[Stored data entries]
▬▬▬▬▬▬▬▬▬▬
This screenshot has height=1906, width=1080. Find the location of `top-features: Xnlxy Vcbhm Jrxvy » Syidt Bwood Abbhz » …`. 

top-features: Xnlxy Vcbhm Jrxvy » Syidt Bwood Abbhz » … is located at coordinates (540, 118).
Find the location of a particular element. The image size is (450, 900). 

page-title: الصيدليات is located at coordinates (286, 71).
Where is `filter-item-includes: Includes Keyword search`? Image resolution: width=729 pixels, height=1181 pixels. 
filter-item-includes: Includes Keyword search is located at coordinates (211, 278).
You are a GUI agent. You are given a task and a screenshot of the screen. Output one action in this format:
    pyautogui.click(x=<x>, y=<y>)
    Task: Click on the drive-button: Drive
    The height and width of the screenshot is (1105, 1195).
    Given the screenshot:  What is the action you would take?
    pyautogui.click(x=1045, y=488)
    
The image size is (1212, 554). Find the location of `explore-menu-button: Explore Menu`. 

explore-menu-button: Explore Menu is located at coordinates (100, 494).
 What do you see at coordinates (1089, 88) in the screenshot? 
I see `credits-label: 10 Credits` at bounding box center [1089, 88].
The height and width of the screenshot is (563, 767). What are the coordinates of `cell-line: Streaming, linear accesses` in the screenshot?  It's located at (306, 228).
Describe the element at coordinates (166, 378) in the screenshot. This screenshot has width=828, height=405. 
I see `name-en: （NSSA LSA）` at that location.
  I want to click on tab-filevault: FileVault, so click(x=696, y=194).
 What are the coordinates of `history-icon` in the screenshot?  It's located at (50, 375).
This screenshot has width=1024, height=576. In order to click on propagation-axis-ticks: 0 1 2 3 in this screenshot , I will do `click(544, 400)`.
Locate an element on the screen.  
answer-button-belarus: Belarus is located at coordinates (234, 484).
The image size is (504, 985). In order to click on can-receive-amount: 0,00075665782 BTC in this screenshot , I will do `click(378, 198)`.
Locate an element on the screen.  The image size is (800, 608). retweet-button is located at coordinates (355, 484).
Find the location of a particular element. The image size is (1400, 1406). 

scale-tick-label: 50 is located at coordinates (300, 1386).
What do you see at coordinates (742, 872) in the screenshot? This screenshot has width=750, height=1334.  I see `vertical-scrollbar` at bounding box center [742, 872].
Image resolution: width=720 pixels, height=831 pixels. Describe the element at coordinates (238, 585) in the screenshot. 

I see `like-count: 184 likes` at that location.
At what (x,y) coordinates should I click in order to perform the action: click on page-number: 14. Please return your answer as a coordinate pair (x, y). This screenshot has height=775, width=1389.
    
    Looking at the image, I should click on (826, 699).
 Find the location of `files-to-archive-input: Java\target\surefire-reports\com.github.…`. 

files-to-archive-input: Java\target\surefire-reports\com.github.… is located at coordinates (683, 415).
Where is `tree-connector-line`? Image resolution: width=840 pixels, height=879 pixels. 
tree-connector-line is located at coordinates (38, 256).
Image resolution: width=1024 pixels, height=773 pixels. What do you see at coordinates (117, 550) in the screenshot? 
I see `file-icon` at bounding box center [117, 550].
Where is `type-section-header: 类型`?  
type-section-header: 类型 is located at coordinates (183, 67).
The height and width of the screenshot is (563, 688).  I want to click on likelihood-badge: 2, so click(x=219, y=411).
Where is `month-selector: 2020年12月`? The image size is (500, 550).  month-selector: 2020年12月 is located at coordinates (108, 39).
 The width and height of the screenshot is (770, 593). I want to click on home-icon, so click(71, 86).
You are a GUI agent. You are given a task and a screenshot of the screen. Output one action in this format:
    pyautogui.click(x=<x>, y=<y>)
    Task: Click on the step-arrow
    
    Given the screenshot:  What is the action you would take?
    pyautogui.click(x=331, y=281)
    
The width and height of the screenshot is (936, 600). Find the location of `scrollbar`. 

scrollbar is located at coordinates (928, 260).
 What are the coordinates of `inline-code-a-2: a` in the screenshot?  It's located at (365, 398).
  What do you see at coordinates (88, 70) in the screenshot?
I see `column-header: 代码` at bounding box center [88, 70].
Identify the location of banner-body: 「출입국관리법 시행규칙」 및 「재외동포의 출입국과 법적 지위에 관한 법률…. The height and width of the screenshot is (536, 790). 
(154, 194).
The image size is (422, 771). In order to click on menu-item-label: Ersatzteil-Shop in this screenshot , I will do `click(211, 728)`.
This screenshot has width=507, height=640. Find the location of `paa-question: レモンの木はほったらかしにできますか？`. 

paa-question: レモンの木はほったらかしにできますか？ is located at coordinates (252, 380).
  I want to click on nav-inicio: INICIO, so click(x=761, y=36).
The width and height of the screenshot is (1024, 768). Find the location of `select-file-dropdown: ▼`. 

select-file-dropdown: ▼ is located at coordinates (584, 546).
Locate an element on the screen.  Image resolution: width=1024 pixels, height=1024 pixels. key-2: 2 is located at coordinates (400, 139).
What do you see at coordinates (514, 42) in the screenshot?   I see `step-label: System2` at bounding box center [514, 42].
▬▬▬▬▬▬▬▬▬▬
EXERCISE DIRECTIONS ▸ Copy out every one of the records above word for word, without changing anything.

RESULT OF THE TASK ▸
This screenshot has height=1906, width=1080. Find the location of `top-features: Xnlxy Vcbhm Jrxvy » Syidt Bwood Abbhz » …`. 

top-features: Xnlxy Vcbhm Jrxvy » Syidt Bwood Abbhz » … is located at coordinates (540, 118).
Find the location of a particular element. The image size is (450, 900). 

page-title: الصيدليات is located at coordinates (286, 71).
Where is `filter-item-includes: Includes Keyword search`? Image resolution: width=729 pixels, height=1181 pixels. 
filter-item-includes: Includes Keyword search is located at coordinates (211, 278).
You are a GUI agent. You are given a task and a screenshot of the screen. Output one action in this format:
    pyautogui.click(x=<x>, y=<y>)
    Task: Click on the drive-button: Drive
    The height and width of the screenshot is (1105, 1195).
    Given the screenshot:  What is the action you would take?
    pyautogui.click(x=1045, y=488)
    
The image size is (1212, 554). Find the location of `explore-menu-button: Explore Menu`. 

explore-menu-button: Explore Menu is located at coordinates (100, 494).
 What do you see at coordinates (1089, 88) in the screenshot? 
I see `credits-label: 10 Credits` at bounding box center [1089, 88].
The height and width of the screenshot is (563, 767). What are the coordinates of `cell-line: Streaming, linear accesses` in the screenshot?  It's located at (306, 228).
Describe the element at coordinates (166, 378) in the screenshot. This screenshot has width=828, height=405. 
I see `name-en: （NSSA LSA）` at that location.
  I want to click on tab-filevault: FileVault, so click(x=696, y=194).
 What are the coordinates of `history-icon` in the screenshot?  It's located at (50, 375).
This screenshot has width=1024, height=576. In order to click on propagation-axis-ticks: 0 1 2 3 in this screenshot , I will do `click(544, 400)`.
Locate an element on the screen.  
answer-button-belarus: Belarus is located at coordinates (234, 484).
The image size is (504, 985). In order to click on can-receive-amount: 0,00075665782 BTC in this screenshot , I will do `click(378, 198)`.
Locate an element on the screen.  The image size is (800, 608). retweet-button is located at coordinates (355, 484).
Find the location of a particular element. The image size is (1400, 1406). 

scale-tick-label: 50 is located at coordinates (300, 1386).
What do you see at coordinates (742, 872) in the screenshot? This screenshot has width=750, height=1334.  I see `vertical-scrollbar` at bounding box center [742, 872].
Image resolution: width=720 pixels, height=831 pixels. Describe the element at coordinates (238, 585) in the screenshot. 

I see `like-count: 184 likes` at that location.
At what (x,y) coordinates should I click in order to perform the action: click on page-number: 14. Please return your answer as a coordinate pair (x, y). This screenshot has height=775, width=1389.
    
    Looking at the image, I should click on (826, 699).
 Find the location of `files-to-archive-input: Java\target\surefire-reports\com.github.…`. 

files-to-archive-input: Java\target\surefire-reports\com.github.… is located at coordinates (683, 415).
Where is `tree-connector-line`? Image resolution: width=840 pixels, height=879 pixels. 
tree-connector-line is located at coordinates (38, 256).
Image resolution: width=1024 pixels, height=773 pixels. What do you see at coordinates (117, 550) in the screenshot? 
I see `file-icon` at bounding box center [117, 550].
Where is `type-section-header: 类型`?  
type-section-header: 类型 is located at coordinates (183, 67).
The height and width of the screenshot is (563, 688).  I want to click on likelihood-badge: 2, so click(x=219, y=411).
Where is `month-selector: 2020年12月`? The image size is (500, 550).  month-selector: 2020年12月 is located at coordinates (108, 39).
 The width and height of the screenshot is (770, 593). I want to click on home-icon, so click(71, 86).
You are a GUI agent. You are given a task and a screenshot of the screen. Output one action in this format:
    pyautogui.click(x=<x>, y=<y>)
    Task: Click on the step-arrow
    
    Given the screenshot:  What is the action you would take?
    pyautogui.click(x=331, y=281)
    
The width and height of the screenshot is (936, 600). Find the location of `scrollbar`. 

scrollbar is located at coordinates (928, 260).
 What are the coordinates of `inline-code-a-2: a` in the screenshot?  It's located at (365, 398).
  What do you see at coordinates (88, 70) in the screenshot?
I see `column-header: 代码` at bounding box center [88, 70].
Identify the location of banner-body: 「출입국관리법 시행규칙」 및 「재외동포의 출입국과 법적 지위에 관한 법률…. The height and width of the screenshot is (536, 790). 
(154, 194).
The image size is (422, 771). In order to click on menu-item-label: Ersatzteil-Shop in this screenshot , I will do `click(211, 728)`.
This screenshot has width=507, height=640. Find the location of `paa-question: レモンの木はほったらかしにできますか？`. 

paa-question: レモンの木はほったらかしにできますか？ is located at coordinates (252, 380).
  I want to click on nav-inicio: INICIO, so click(x=761, y=36).
The width and height of the screenshot is (1024, 768). Find the location of `select-file-dropdown: ▼`. 

select-file-dropdown: ▼ is located at coordinates (584, 546).
Locate an element on the screen.  Image resolution: width=1024 pixels, height=1024 pixels. key-2: 2 is located at coordinates (400, 139).
What do you see at coordinates (514, 42) in the screenshot?   I see `step-label: System2` at bounding box center [514, 42].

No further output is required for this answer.